- **What you have to do**
Could you copy out, character for character, the lines starting at the one that contains "The width and height of the screenshot is (1392, 693)." and ending at the one that contains "Action: pyautogui.click(x=216, y=845)"?

── The records

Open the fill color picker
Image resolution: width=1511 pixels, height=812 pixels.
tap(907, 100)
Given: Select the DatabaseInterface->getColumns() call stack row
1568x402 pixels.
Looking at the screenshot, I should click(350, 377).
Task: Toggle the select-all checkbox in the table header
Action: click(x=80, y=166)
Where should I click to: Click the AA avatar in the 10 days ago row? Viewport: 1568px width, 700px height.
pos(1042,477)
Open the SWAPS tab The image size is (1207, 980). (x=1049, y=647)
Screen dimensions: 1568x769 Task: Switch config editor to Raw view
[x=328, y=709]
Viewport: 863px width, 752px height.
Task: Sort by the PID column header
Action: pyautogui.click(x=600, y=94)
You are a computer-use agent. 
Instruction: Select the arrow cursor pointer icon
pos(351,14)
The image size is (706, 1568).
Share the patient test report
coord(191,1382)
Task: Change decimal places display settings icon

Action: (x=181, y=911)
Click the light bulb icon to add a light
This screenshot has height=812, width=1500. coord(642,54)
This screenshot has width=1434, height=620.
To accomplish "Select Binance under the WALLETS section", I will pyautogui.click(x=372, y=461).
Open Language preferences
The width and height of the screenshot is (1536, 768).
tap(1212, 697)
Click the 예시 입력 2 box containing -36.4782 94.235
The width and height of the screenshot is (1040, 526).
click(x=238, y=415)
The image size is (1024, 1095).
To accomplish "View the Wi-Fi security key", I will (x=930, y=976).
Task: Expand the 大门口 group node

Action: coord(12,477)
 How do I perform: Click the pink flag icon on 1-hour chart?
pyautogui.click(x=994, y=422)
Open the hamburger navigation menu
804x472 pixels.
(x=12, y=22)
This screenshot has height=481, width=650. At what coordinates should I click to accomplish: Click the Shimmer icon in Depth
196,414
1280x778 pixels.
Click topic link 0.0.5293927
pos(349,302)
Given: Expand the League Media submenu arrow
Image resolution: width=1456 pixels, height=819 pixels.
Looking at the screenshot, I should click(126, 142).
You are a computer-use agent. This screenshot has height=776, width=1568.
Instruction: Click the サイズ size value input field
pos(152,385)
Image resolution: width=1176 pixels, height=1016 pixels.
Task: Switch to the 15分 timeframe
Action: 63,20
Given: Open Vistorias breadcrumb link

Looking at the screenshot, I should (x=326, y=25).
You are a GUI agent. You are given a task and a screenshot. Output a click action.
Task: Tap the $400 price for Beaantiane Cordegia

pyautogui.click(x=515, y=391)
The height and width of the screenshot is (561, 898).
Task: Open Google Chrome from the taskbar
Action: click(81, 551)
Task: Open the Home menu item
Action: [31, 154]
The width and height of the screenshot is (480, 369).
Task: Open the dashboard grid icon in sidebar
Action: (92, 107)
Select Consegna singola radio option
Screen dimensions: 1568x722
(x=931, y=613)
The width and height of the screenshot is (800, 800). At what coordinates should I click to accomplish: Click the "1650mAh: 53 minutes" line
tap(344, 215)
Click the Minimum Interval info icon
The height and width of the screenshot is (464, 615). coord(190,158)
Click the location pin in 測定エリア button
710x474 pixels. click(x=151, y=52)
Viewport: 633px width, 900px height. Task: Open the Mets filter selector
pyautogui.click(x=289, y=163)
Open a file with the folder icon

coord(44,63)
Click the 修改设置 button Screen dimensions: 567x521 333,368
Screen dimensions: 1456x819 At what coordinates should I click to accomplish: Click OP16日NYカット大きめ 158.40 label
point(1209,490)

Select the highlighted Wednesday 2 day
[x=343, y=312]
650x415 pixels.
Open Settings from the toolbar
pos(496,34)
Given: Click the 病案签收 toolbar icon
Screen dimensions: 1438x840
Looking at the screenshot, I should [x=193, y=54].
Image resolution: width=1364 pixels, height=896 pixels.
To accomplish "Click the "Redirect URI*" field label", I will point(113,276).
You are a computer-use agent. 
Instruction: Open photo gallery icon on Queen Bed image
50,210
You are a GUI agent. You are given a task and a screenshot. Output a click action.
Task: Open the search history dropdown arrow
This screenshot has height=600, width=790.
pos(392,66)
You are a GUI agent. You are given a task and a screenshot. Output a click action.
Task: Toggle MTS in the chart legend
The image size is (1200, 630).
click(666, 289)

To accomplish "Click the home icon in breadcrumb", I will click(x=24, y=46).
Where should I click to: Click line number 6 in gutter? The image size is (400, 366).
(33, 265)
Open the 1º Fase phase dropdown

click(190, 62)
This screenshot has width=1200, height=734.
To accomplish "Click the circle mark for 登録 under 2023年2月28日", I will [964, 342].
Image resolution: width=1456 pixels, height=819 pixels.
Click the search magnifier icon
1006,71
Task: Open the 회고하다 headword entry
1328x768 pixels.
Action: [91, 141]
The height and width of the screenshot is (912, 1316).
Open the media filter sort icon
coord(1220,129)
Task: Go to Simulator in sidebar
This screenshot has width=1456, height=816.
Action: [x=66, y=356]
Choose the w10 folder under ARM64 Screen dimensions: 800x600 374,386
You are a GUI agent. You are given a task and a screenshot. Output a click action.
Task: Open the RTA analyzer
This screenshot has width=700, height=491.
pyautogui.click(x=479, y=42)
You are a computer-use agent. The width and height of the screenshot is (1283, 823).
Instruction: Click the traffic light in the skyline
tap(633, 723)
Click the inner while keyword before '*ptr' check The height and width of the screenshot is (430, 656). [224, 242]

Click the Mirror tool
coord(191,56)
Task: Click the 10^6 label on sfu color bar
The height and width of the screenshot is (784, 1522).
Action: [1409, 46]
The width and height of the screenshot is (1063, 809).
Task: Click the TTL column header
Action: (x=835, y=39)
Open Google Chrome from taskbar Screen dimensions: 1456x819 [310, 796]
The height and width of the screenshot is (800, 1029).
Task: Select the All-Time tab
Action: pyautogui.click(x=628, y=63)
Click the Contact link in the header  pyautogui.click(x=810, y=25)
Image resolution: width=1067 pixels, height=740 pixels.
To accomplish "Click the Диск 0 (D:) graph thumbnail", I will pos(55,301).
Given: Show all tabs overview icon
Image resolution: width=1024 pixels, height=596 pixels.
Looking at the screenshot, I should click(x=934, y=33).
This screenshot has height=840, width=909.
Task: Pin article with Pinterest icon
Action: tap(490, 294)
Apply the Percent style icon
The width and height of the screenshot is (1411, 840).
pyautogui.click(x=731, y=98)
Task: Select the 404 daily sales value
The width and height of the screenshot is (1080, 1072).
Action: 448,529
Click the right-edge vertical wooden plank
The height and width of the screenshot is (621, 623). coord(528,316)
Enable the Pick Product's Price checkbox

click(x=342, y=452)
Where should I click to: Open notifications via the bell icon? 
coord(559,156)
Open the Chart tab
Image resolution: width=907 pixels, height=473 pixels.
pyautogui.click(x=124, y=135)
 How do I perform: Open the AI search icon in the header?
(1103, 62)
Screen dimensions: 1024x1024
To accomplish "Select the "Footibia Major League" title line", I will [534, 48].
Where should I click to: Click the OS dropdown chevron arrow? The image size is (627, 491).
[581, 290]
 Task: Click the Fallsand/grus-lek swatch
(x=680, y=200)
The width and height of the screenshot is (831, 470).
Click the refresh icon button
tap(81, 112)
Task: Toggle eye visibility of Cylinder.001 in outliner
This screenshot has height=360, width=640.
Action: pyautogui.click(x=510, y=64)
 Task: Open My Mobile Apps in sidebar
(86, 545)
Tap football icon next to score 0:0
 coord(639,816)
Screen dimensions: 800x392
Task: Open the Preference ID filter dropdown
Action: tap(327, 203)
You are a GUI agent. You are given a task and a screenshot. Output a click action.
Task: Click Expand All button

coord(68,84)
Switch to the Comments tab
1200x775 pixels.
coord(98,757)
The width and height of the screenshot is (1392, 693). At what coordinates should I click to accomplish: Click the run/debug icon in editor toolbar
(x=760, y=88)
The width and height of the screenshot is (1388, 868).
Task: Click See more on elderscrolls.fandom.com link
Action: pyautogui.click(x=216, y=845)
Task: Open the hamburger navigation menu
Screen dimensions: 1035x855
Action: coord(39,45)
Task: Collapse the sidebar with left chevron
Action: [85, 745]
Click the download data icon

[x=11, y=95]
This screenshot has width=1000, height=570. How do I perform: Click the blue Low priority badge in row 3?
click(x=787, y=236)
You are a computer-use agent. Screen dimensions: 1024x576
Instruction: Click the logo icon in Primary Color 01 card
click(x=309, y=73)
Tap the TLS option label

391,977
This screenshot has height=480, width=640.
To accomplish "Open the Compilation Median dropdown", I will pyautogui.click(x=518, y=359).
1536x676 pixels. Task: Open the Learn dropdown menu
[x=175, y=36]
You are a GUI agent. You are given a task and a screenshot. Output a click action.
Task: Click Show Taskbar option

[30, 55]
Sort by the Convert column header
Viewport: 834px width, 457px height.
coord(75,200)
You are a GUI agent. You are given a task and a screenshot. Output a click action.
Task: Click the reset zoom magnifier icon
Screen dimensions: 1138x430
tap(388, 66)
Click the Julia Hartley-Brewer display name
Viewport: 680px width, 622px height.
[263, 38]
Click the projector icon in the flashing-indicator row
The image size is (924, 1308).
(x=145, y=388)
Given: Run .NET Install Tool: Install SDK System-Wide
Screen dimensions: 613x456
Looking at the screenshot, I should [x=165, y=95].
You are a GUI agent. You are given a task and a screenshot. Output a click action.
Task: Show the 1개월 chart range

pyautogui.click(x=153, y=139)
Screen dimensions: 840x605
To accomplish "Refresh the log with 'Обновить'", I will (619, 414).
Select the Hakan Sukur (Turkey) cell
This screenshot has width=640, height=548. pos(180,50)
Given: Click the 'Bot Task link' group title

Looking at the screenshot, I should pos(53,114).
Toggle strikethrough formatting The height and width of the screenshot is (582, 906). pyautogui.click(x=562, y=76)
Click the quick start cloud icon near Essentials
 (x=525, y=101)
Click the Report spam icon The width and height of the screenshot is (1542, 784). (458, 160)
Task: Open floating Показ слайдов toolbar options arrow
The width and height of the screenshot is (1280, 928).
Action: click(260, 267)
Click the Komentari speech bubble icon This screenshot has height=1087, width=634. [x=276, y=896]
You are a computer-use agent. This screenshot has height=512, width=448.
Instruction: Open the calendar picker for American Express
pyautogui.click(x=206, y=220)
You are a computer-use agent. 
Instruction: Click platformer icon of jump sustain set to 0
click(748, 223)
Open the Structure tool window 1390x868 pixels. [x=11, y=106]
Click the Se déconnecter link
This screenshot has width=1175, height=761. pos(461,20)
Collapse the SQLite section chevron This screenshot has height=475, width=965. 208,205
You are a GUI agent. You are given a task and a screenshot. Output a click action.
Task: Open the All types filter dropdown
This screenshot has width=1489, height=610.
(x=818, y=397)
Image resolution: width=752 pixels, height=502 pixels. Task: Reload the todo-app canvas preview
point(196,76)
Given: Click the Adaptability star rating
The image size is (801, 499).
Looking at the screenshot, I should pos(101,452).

────

- **Completed exercise**
The width and height of the screenshot is (1392, 693). At what coordinates should I click to accomplish: Click the run/debug icon in editor toolbar
(x=760, y=88)
The width and height of the screenshot is (1388, 868).
Task: Click See more on elderscrolls.fandom.com link
Action: pyautogui.click(x=216, y=845)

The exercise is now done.